» **DIRECTIONS FOR THIS TASK**
Put the lines of the listing into a numbered list, skipping blank lines, starting at the line that contains "Click the make same size alignment icon" and ending at the line that contains "click(6, 256)". Include both of those lines and nothing outside that range.

>> BEGIN SUPPLIED ENTRIES

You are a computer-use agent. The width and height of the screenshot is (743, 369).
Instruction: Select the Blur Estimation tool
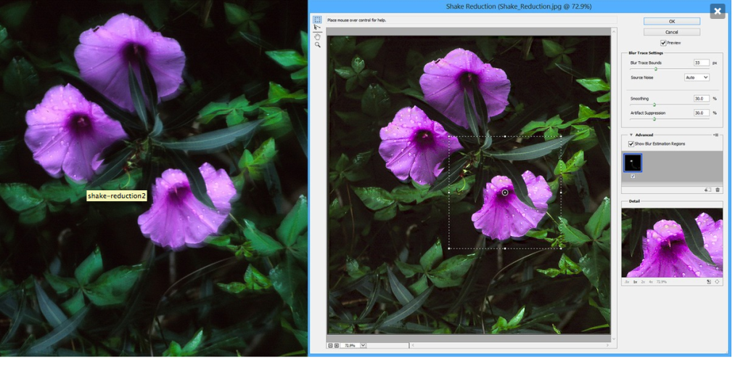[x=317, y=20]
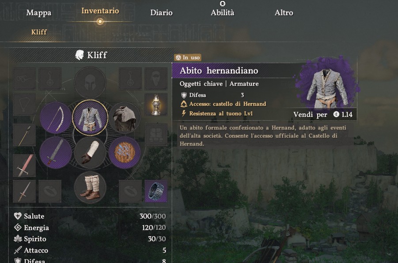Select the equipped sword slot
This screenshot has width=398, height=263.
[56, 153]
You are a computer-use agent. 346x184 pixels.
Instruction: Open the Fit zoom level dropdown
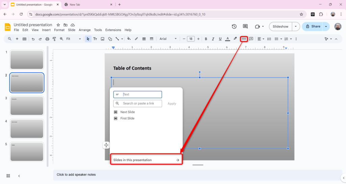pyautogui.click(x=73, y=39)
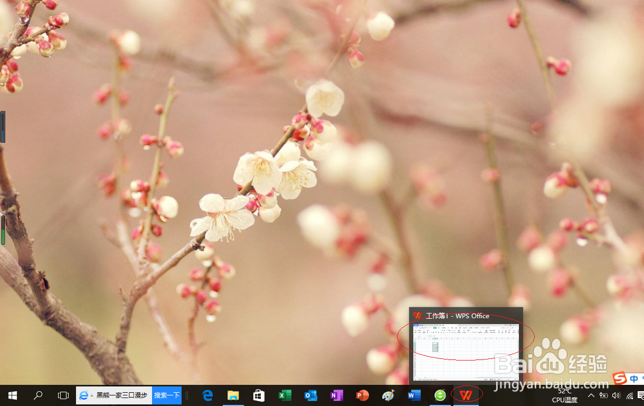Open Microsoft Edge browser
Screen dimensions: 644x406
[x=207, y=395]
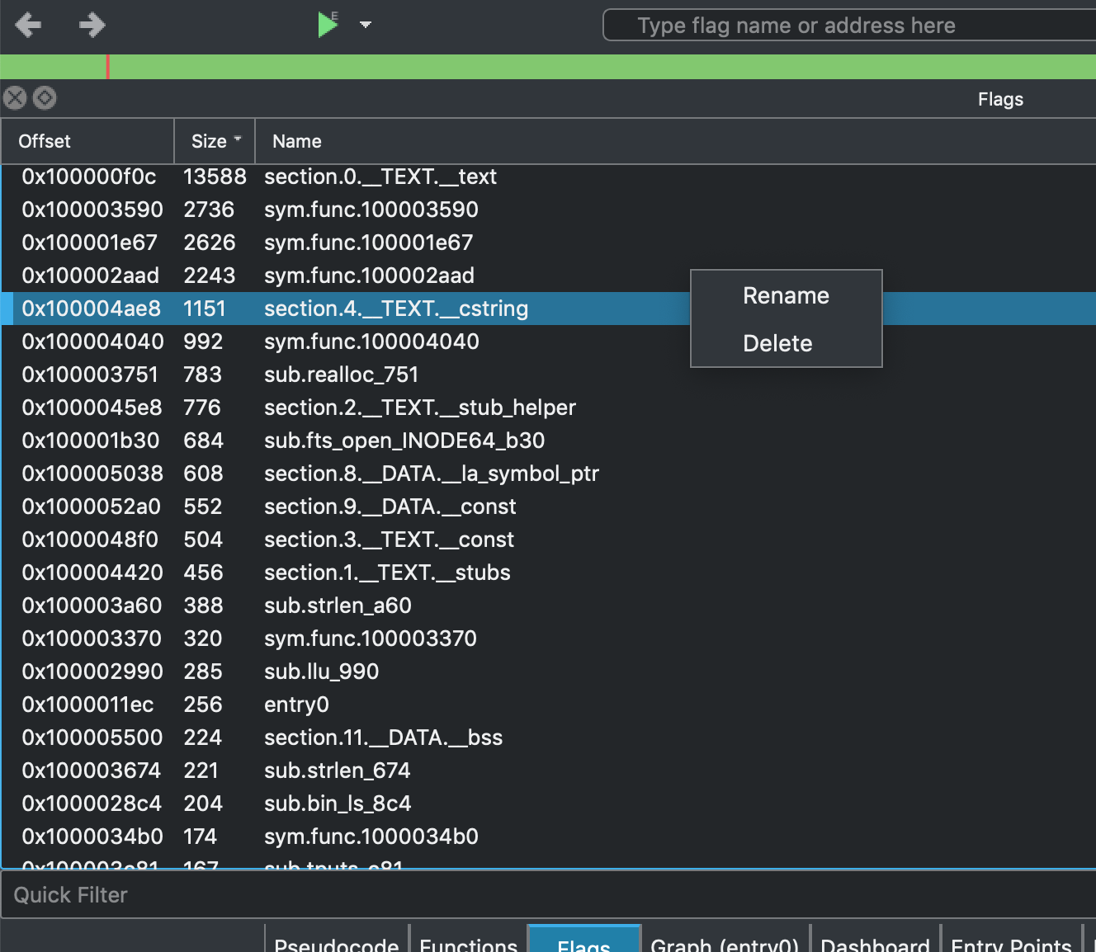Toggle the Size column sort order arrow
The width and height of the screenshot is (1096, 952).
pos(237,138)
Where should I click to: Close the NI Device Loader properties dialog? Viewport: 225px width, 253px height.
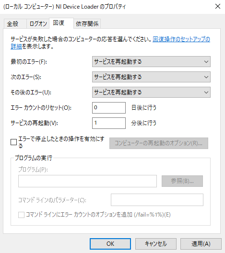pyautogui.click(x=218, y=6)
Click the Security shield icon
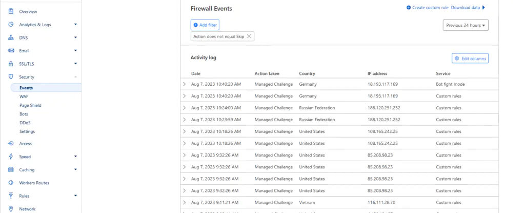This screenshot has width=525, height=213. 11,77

>> END SUPPLIED ENTRIES
>> BEGIN SUPPLIED ENTRIES

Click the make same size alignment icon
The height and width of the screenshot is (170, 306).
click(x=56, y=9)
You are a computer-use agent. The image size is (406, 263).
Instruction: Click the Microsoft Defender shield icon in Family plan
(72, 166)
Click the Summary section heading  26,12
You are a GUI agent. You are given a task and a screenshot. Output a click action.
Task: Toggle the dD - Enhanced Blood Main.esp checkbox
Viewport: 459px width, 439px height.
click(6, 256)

>> END SUPPLIED ENTRIES

» **EXERCISE SOLUTION**
1. Click the make same size alignment icon
2. The height and width of the screenshot is (170, 306).
3. click(x=56, y=9)
4. You are a computer-use agent. The image size is (406, 263).
5. Instruction: Click the Microsoft Defender shield icon in Family plan
6. (72, 166)
7. Click the Summary section heading  26,12
8. You are a GUI agent. You are given a task and a screenshot. Output a click action.
9. Task: Toggle the dD - Enhanced Blood Main.esp checkbox
10. Viewport: 459px width, 439px height.
11. click(6, 256)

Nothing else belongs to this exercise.